Emerging Concepts In Shockwave Therapy
When musculoskeletal extracorporeal shockwave therapy (ESWT) was first introduced in the United States with the first FDA approval in 2000, there was a great deal of controversy and posturing among manufacturers of ESWT technologies. Each company was determined to create an exclusive market for their product at the expense of the competition. One of the most common targets for criticism was the level of energy of the technology. Based on industry biases, high-energy ESWT was considered the most effective for the musculoskeletal system. Those devices that failed to reach high energy were considered inferior.
Interestingly, there was no standard to measure energy levels and each technology measured its energy level differently. Accordingly, comparisons were not valid. When questioned as to which companies used high energy and which companies used low energy, physicists who were experts in ESWT usually were unable to answer the question because of the lack of standardization.

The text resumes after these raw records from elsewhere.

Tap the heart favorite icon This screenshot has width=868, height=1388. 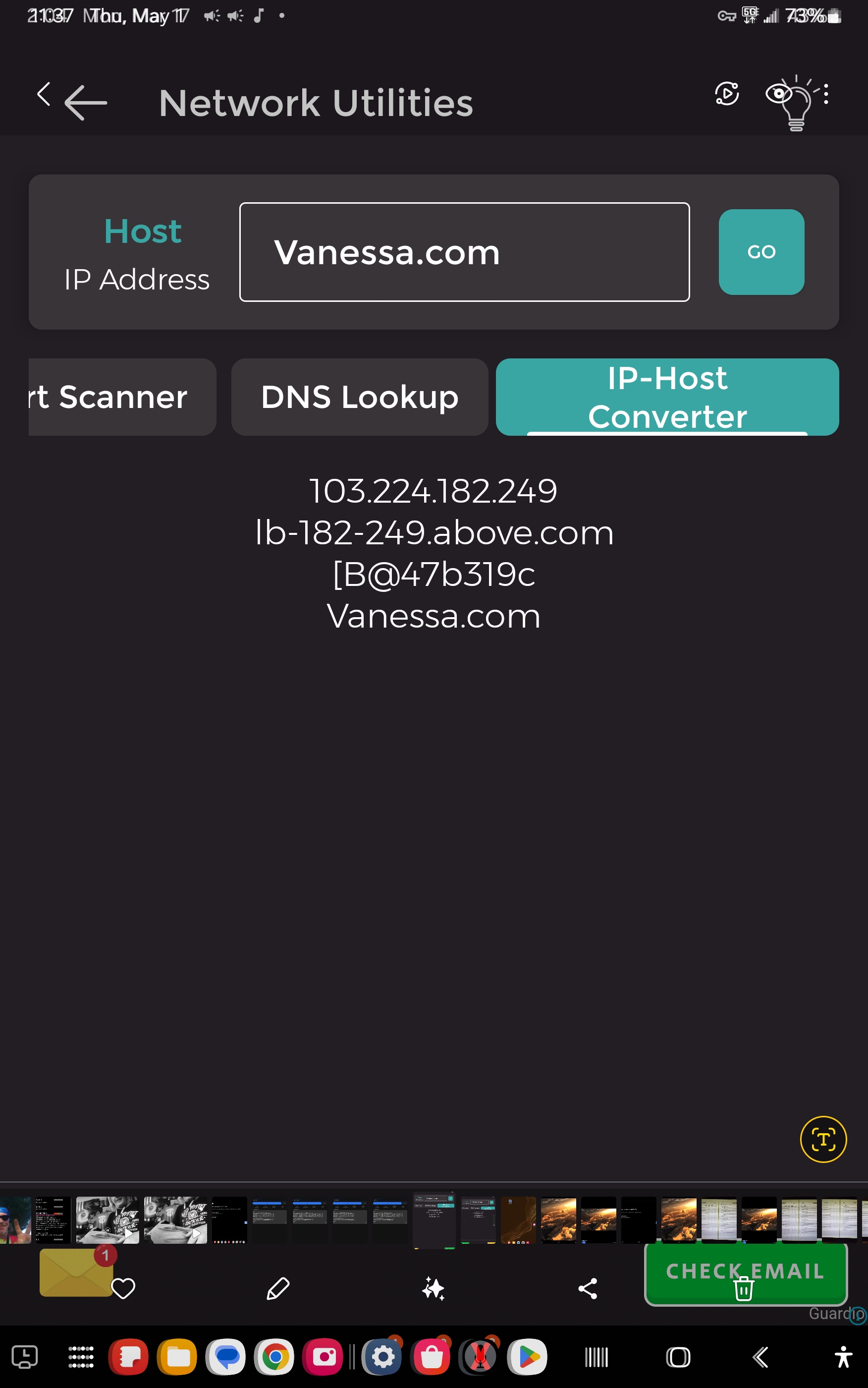(123, 1289)
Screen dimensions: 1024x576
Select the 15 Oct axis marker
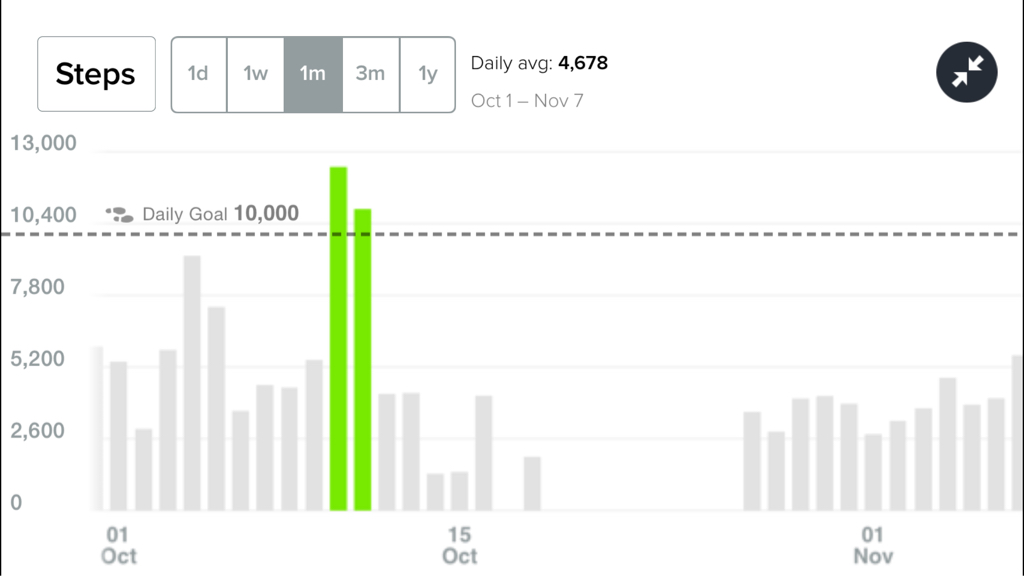460,545
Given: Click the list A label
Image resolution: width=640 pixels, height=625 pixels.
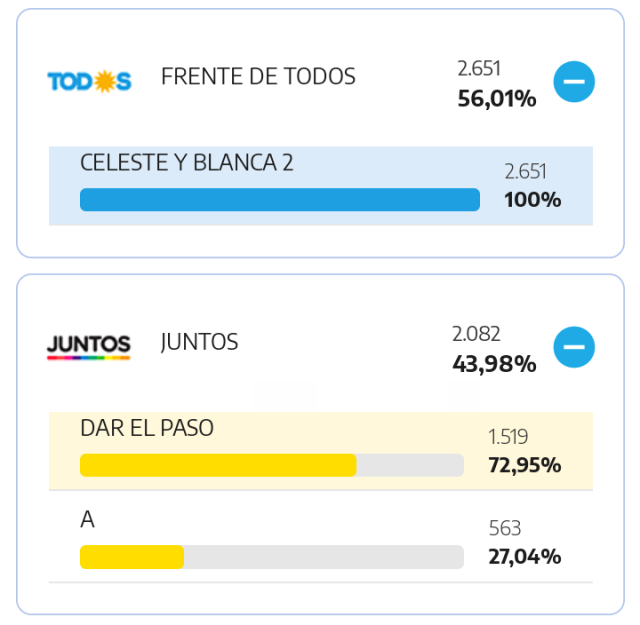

As the battle for differentiation continued, some of the companies claiming to have high-energy ESWT devices successfully differentiated themselves to the CPT coding committee and were able to receive a standard CPT code (28890) that required “high energy, performed under anesthesia other than local and using an ultrasonic targeting device for the treatment of plantar fasciitis.” At that time, research from outside of the United States tended to favor high-energy ESWT. While some insurance companies would not cover any ESWT, others would only cover “high-energy” ESWT based on the “flawed” research and an effective lobby by the more powerful ESWT companies.1
High-energy ESWT was often differentiated by the need for anesthesia other than local (intravenous sedation, ankle block -CPT 28890). The high-energy shockwave devices did have the advantage of providing treatment in one session but were also extraordinarily expensive to the patient with the combination of technology expense, procedural expense and anesthesia expense. Few private practitioners could afford the investment of a high-energy device and private partnerships emerged to make devices available on a rental basis. Unfortunately, the cost of high-energy ESWT became prohibitive to the insurance companies as well as to many patients.